SAMİMİ DEĞİLLER. GERÇEKLEŞTİREMEZLER
Önümüzdeki yıl satışa başlaması beklenen TOGG ile ilgili Cumhurbaşkanının ilk 100 aracı sipariş ettiğine yönelik açıklamasına değinen Karamollaoğlu, bu durumun projenin gerçekleşmeyeceği için olduğunu belirterek, “Sayın Cumhurbaşkanı dedi ki TOGG diye bir araba üreteceğiz, elektrikli olacak, 2 sene sonra faaliyete geçecek, ilk 100 otomobilin siparişini ben verdim başka kimse de sipariş vermeyecek. Sayın Cumhurbaşkanım niye? Senin ne özelliğin varda ilk 100 otomobili sen alacaksın. Başkaları da sıraya girip almak istiyor. Bu gerçekleşmeyecek bir senede de kimse yarın bağırmasın diye bunu söylüyor. Kendisi de ne yapacak geciktiyse de biz idare ederiz diyor. Samimi değiller, gerçekleştiremezler” diye konuştu.

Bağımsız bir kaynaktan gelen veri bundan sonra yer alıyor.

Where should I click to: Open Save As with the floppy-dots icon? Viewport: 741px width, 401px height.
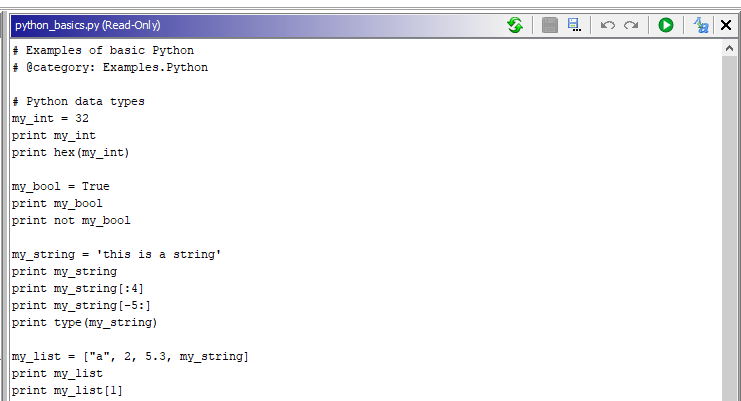pyautogui.click(x=574, y=25)
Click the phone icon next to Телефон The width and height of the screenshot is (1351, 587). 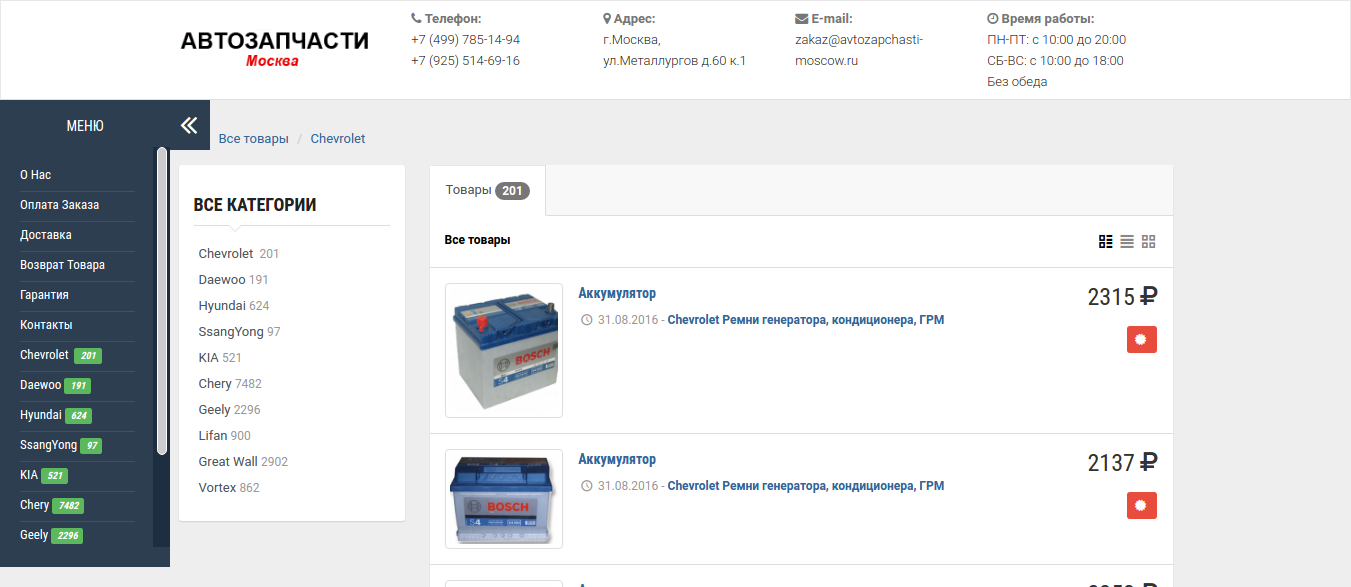click(416, 19)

GEÇMİŞTE GERÇEKLEŞTİRİLEN PROJE ENGELLENDİ
Geçmişte Hacettepe Üniversitesi’nde 3 mühendisin elektrikli otomobil projesinin prototipini bir parça haricinde tamamlayarak seri üretime hazırladıklarını hatırlatan Karamollaoğlu, bu projenin önünün kesildiğini belirterek, “Bundan 7 sene önce Hacettepe üniversitesindeki 3 mühendisin bir araya gelerek bir elektrikli arabanın dizaynını yaptıklarını ve üretime geçirdiklerini, fabrika kuramadılar ama prototipini yaptıklarını biliyordum. Bundan dolayı da sayın Cumhurbaşkanına seslenmiştim ya siz böyle bir arabayı imal etmek istiyorsunuz da bu arabayı 7 sene önce prototipini üreten mühendislere bir teşekkür ettiniz mi? Ne teşekkür etmesi ya adamların bu projeyi engellemeye yönelik adım attılar. Bu projeyi daha fazla yürütmeyeceksiniz dedirttiler üniversitenin rektörüne. Adam tasarrufa gidiyor onun için bu konuda para harcatmam diyor. Nereye harcayacaksın bu parayı? Allahtan korkun ya” dedi.
SİZ BU ÜLKENİN İÇERİSİNDE FİKİR ÜRETEN İNSANLARA ÖNEM VERMEZSİNİZ
Tank fabrikasına ne olduğunu soran Karamollaoğlu, fabrikanın son zamanlarında bir motor eksikliği nedeniyle tank ithalinin gerçekleştirilemediğini hatırlatarak, “Sadece bir motor eksikliğinden dolayı biz tankı ithal edememiştik, bu kadar süre içerisinde 7-8 tane uçağın prototipini yaptık biz Eskişehir’de bir tankın motorunu neden gerçekleştiremediniz. Bu Türkiye için iktidar için utanç meselesidir. Bu şekilde bu ülkeyi kalkındıramazsınız, bunun için Saadet Partisi’ne ihtiyaç var. Hem cesaret hem bilgi hem de tecrübe olacak bu bizde var. Biz sadece kendimiz, bizimle birlikte çalışan insanlar için değil Türkiye’nin bütün potansiyelini ayağa kaldıracak anlayışa sahibiz. Bunu biz yaparız siz yapamazsınız. Amerika’dan, Yunanistan’dan bilmem İtalya’dan, İspanya’dan tecrübelerini para ile alırsınız ama siz bu ülkenin içerisinde fikir üreten insanlara önem vermezsiniz” ifadelerini kullandı.
BİZİM KİMSE İLE KAVGAMIZ YOK, ZİHNİYETLERDE Kİ SAPIKLIĞA KARŞIYIZ
Şahsiyetli bir dış politika uygulamayı şiar edindiklerine dikkat çeken Karamollaoğlu, Milli Görüş gömleğinin önemine vurgu yaparak, “Şahsiyetli bir dış politika uygulamayı şiar edindik. Ne demek şahsiyetli dış politika emperyalistlerin, sömürgecilerin etkisi altında kalmadan, bu zalimlerin etkisi altında kalmadan bir dış politika oluşturma. Bizim kimse ile kavgamız yok. Ne Almanya ile ne İngiltere ile ne kamil manada Amerika ile bu zihniyetlerde ki sapıklığa karşıyız biz. Bizim Avrupa ile hak ve adalet ekseninde irtibatımızı güçlendirmeyi emin olun arzu ederiz. Ama hak ve adalet ekseninde. Biz köle olamayız. Kimsenin köle olmasını da istemeyiz. Onun için bizim ideallerimiz sadece bizim için değil Avrupa’da yaşayanlar içinde ideal olarak benimsenmelidir. Milli Görüş dediğiniz basit bir görüş değil. Milli Görüş gömleğini çıkardığın zaman hastalanmaman mümkün değil. Siyonist gömleği seni korumaz bunu iyi bil” dedi.